*WRITTEN EXERCISE*
Find every line in the records below that contains the string "heart", and copy each of those lines. Case counts.

*RAW RECORDS*
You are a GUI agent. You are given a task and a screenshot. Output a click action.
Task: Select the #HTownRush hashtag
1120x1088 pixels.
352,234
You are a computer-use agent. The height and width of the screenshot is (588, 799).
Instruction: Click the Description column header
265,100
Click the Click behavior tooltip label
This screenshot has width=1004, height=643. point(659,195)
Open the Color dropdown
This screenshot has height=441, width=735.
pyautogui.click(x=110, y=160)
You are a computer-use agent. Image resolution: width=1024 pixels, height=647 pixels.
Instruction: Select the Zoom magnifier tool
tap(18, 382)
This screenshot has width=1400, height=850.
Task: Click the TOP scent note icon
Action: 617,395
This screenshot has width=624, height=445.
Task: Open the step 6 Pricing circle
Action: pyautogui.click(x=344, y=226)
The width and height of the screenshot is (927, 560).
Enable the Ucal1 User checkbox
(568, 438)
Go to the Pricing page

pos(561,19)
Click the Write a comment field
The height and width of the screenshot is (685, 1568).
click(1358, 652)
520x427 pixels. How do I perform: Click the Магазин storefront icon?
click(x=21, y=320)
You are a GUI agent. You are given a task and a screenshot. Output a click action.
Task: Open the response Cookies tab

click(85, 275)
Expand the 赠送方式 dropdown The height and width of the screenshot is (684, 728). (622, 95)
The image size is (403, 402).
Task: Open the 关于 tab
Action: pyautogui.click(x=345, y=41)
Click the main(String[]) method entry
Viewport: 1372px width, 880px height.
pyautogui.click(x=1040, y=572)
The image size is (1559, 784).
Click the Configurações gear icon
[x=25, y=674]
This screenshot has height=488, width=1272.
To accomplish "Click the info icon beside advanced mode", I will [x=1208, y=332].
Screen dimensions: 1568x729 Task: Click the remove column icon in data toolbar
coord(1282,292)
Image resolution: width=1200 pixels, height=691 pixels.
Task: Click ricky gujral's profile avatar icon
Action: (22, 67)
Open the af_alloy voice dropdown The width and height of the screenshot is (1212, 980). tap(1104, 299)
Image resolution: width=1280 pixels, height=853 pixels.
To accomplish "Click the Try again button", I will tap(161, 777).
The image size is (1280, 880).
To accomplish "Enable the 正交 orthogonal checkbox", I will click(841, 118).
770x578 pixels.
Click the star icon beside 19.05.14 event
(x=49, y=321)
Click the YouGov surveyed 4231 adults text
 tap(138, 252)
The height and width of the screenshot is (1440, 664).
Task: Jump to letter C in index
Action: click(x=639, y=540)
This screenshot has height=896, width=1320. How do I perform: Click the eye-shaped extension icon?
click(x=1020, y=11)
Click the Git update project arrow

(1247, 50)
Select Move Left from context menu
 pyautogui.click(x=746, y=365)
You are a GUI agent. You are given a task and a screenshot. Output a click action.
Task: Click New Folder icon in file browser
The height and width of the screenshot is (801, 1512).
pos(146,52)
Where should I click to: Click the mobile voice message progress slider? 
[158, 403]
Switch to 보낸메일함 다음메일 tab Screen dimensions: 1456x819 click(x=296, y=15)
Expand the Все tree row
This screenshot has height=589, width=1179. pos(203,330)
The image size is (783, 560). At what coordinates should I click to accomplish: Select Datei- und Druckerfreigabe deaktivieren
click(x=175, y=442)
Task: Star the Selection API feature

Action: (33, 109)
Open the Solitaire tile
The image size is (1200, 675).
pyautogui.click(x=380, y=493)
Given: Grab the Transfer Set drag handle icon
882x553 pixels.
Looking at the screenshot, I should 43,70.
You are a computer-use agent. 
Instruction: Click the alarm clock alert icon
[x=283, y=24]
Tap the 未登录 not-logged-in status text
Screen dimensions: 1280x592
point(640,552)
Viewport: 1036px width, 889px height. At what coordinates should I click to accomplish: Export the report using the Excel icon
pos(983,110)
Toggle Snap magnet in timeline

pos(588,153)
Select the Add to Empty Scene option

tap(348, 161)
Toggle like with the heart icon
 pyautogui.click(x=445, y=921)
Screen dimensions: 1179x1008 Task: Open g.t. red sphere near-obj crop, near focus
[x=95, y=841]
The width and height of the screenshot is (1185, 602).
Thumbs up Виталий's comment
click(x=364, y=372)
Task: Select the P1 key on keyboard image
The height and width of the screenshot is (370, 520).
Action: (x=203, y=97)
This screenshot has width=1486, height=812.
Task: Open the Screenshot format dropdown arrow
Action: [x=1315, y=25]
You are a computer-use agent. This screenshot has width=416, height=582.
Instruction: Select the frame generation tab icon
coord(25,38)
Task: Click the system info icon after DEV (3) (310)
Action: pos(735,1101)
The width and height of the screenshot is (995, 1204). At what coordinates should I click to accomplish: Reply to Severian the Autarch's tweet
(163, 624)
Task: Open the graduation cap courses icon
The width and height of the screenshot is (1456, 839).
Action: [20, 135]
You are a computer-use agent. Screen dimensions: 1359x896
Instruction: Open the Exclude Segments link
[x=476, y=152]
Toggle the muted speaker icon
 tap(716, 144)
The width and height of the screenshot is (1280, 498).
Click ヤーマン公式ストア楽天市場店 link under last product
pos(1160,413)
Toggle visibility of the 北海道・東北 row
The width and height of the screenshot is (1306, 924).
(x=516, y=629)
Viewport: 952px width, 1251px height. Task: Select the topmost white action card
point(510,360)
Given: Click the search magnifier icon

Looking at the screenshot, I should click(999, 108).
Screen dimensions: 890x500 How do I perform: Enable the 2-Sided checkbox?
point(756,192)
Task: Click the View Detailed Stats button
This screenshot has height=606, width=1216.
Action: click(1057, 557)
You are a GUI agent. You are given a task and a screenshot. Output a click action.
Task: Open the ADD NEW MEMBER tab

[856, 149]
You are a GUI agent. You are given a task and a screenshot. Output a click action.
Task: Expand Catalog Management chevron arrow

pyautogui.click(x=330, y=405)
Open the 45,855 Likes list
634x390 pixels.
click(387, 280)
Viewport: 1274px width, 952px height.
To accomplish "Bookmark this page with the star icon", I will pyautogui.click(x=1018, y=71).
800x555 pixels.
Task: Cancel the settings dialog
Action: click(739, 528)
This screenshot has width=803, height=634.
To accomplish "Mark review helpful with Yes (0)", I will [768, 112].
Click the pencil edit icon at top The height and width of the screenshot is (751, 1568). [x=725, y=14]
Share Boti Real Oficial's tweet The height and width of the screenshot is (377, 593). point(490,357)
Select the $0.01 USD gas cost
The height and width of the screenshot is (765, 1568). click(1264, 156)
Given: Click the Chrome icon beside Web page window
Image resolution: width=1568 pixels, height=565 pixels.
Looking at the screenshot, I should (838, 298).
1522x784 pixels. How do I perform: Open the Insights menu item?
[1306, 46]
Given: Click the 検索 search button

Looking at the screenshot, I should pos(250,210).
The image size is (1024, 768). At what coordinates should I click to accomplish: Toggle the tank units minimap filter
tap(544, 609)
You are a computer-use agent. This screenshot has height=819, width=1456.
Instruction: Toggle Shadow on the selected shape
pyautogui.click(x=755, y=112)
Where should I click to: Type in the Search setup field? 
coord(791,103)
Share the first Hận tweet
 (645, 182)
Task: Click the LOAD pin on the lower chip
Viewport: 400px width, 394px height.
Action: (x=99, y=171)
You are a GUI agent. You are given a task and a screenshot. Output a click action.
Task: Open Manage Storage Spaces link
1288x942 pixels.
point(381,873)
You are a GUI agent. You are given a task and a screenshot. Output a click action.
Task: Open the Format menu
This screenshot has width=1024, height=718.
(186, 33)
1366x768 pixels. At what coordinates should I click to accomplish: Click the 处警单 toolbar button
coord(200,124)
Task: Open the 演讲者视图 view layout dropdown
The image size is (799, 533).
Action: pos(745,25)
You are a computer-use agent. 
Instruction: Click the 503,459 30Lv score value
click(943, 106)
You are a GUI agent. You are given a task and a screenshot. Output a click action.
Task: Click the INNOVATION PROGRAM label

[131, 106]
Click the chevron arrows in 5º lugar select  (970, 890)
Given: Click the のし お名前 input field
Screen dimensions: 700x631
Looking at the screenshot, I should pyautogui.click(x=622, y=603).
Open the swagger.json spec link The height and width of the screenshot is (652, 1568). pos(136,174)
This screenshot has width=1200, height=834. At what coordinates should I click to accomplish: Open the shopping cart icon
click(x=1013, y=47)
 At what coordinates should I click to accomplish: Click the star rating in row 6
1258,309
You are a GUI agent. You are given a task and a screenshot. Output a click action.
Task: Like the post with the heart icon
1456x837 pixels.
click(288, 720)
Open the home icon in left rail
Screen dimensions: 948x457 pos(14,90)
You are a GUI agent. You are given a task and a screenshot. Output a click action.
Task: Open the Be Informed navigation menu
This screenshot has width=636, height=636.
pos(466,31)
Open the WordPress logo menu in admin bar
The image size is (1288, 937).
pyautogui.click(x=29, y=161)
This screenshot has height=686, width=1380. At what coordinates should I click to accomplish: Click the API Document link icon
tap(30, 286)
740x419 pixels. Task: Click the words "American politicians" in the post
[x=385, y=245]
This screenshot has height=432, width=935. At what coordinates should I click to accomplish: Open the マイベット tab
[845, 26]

*ANSWER TO THE PROBLEM*
Toggle like with the heart icon
Task: Like the post with the heart icon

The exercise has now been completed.